EL FINAL ES EL PRINCIPIO


Alguien se ha acordado de cuando el cine de verano era aquello a lo que íbamos, hacíamos cola, la previa duraba más que el metraje de la peli y salías encantado. 

David Robert Mitchell lo ha hecho.

90 minutos de pura artesanía spielbergiana, donde un trozo de barrio cualquiera se convierte en el escenario de la Twilight Zone más visceral.

No hay demasiada coherencia ni explicaciones complejas: hay dinosaurios, tensión... y hay una familia que, como en los mejores clásicos de Amblin, se enfrenta a la extinción como puede y como debe, a golpe de ingenio y corazón.

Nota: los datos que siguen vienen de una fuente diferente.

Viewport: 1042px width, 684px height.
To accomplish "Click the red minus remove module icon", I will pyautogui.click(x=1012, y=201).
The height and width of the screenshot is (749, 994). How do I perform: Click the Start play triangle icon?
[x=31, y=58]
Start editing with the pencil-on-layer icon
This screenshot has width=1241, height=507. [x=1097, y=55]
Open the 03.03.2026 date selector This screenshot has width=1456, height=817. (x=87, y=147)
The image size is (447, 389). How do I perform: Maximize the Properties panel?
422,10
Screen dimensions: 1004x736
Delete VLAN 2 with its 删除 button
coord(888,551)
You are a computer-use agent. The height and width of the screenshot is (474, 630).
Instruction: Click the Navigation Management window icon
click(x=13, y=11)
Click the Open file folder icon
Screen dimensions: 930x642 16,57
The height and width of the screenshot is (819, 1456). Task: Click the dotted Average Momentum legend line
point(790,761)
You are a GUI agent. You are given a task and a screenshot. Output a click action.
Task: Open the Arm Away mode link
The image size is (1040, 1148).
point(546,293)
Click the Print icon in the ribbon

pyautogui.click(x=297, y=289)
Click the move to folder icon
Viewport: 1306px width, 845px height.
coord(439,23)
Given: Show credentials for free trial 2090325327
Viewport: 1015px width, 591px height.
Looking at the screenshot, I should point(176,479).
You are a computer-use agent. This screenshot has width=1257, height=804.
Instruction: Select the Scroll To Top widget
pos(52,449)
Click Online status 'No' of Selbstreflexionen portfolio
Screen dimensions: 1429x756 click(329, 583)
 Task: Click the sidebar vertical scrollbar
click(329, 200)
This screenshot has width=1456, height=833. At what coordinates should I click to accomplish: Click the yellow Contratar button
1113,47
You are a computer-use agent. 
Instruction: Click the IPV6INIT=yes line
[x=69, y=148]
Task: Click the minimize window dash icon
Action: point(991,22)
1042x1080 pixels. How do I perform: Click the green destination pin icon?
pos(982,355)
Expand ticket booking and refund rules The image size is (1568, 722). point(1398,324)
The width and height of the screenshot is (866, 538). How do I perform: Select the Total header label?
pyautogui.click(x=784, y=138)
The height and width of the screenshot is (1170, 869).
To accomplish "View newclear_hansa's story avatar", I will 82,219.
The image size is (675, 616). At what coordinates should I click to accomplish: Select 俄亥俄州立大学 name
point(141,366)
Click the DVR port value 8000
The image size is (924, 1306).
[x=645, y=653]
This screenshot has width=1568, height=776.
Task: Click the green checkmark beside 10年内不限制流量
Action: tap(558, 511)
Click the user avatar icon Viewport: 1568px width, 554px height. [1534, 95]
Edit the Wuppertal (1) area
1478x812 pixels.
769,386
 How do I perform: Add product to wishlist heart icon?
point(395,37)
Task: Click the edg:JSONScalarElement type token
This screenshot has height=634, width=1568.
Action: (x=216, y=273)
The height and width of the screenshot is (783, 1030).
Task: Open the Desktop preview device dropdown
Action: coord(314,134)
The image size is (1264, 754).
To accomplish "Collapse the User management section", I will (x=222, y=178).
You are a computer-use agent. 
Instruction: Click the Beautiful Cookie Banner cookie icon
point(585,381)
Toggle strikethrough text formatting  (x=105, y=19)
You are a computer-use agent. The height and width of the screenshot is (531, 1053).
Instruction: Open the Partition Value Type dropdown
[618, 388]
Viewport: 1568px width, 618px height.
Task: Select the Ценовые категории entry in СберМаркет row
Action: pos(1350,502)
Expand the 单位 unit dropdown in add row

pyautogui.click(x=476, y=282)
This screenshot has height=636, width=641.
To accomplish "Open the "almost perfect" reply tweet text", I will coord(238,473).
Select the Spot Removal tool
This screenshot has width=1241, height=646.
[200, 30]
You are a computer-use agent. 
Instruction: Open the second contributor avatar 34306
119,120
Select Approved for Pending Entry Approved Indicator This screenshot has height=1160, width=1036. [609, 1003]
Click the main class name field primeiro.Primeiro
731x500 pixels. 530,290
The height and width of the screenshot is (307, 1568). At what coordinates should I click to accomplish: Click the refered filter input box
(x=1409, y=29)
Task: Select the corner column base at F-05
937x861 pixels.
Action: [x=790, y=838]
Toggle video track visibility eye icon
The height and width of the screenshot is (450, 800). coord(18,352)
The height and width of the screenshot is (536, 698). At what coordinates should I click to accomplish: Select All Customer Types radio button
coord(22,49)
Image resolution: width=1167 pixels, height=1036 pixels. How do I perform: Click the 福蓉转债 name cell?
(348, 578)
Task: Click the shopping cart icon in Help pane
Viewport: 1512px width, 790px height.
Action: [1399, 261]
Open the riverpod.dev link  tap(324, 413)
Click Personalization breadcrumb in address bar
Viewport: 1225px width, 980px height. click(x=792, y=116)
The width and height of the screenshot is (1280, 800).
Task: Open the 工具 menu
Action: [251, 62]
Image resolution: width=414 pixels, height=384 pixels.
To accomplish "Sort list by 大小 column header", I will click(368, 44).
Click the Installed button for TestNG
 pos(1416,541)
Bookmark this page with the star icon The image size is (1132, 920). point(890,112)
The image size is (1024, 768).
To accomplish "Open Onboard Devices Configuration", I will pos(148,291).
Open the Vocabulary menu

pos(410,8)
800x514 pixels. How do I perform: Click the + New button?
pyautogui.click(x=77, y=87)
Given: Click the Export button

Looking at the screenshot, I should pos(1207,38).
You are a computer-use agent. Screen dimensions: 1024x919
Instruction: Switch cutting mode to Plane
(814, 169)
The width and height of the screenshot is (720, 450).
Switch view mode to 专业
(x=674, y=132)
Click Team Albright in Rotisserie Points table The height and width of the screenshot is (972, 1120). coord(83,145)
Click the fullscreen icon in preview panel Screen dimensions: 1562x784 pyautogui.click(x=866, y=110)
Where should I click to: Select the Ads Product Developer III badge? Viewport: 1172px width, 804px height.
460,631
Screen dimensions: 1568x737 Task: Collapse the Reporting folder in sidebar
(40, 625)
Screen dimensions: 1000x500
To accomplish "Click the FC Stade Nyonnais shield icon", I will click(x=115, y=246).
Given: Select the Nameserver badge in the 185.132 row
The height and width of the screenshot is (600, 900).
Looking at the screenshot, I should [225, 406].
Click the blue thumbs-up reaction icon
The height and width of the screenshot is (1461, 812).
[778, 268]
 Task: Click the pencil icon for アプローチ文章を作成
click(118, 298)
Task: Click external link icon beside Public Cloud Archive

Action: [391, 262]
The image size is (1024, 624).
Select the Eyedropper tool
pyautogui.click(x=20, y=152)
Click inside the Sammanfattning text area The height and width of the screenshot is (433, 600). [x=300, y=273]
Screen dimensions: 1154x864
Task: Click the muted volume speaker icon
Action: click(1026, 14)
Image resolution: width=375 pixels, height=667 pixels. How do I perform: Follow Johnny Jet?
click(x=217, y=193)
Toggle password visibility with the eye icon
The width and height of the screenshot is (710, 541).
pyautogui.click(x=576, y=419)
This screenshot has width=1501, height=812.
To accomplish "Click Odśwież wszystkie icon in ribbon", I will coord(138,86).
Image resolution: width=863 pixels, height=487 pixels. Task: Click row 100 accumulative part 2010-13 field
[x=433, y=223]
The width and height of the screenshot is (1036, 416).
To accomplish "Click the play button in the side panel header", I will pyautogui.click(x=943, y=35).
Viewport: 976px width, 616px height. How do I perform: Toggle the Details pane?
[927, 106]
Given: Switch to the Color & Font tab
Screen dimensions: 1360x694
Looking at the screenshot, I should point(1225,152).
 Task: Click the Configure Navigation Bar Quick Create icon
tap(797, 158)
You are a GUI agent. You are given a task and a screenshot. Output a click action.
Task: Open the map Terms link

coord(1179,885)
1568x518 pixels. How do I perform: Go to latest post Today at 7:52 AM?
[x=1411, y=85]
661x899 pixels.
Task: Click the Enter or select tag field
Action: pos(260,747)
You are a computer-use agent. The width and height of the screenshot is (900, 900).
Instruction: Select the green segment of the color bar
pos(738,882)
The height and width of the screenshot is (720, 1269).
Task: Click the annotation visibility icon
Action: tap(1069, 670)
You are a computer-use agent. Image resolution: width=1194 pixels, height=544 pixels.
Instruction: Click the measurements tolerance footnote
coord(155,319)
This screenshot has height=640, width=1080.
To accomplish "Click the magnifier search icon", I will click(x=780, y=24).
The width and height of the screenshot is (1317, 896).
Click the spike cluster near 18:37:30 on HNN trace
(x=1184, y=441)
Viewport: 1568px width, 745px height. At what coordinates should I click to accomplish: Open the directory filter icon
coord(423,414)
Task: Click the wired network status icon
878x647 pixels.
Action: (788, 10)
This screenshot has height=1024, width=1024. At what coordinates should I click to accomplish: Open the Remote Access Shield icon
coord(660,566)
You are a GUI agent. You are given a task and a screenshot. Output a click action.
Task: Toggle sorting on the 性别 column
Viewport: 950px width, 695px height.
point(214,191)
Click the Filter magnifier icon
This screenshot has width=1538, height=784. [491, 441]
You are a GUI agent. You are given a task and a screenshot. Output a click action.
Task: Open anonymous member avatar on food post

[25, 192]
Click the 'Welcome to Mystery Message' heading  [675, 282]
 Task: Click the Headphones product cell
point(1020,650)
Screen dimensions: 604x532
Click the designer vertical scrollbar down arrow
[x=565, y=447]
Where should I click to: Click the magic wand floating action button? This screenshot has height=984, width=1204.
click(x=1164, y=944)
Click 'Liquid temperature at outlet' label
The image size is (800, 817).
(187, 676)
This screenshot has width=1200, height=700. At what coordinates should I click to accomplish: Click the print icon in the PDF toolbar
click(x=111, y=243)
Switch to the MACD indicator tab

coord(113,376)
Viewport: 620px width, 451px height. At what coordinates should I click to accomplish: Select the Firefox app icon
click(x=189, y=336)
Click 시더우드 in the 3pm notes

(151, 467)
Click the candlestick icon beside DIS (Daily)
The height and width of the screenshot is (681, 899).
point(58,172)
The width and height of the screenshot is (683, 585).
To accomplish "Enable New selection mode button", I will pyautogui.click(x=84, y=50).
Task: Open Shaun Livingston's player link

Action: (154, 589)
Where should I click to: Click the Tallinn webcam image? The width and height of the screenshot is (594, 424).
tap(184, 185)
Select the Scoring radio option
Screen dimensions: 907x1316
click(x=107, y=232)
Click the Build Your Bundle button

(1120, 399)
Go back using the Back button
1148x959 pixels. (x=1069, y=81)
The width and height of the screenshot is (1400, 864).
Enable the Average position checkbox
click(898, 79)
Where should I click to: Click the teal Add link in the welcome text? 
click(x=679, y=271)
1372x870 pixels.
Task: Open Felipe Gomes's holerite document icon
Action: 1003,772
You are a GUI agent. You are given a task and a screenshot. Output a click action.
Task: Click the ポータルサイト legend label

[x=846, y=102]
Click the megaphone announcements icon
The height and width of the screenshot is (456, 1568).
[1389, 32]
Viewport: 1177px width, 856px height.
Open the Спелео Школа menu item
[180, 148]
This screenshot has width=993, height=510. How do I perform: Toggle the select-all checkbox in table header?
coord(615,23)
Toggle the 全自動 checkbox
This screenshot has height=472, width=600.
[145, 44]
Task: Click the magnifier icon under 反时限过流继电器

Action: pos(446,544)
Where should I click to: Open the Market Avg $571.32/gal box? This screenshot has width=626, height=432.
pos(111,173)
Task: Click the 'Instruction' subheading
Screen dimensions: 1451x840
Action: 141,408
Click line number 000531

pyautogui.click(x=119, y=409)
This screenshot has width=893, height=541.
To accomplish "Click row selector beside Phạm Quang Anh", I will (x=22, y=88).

No es un «mega» nada y tiene mucho de homenaje. 'El final de Oak Street' no es un espejo —aunque se refleje— de Jurassic Park: es la película que Jurassic Park 3 soñó ser.

Un ejercicio de serie B con alma que prioriza la emoción sobre el efecto. Es rápida, es juguetona y es, por encima de todo, honesta.

Mitchell no quiere salvar el mundo, solo quiere que pasemos 90 minutos de cine-espectáculo evasivo. Y lo clava.

Artesanía cinematográfica con alma de serie B que te deja exactamente el regusto que esperas. Te recuerda por qué te enamoraste de este tipo de cine noventero.

'El final de Oak Street' es el principio, porque te lleva donde empezó todo.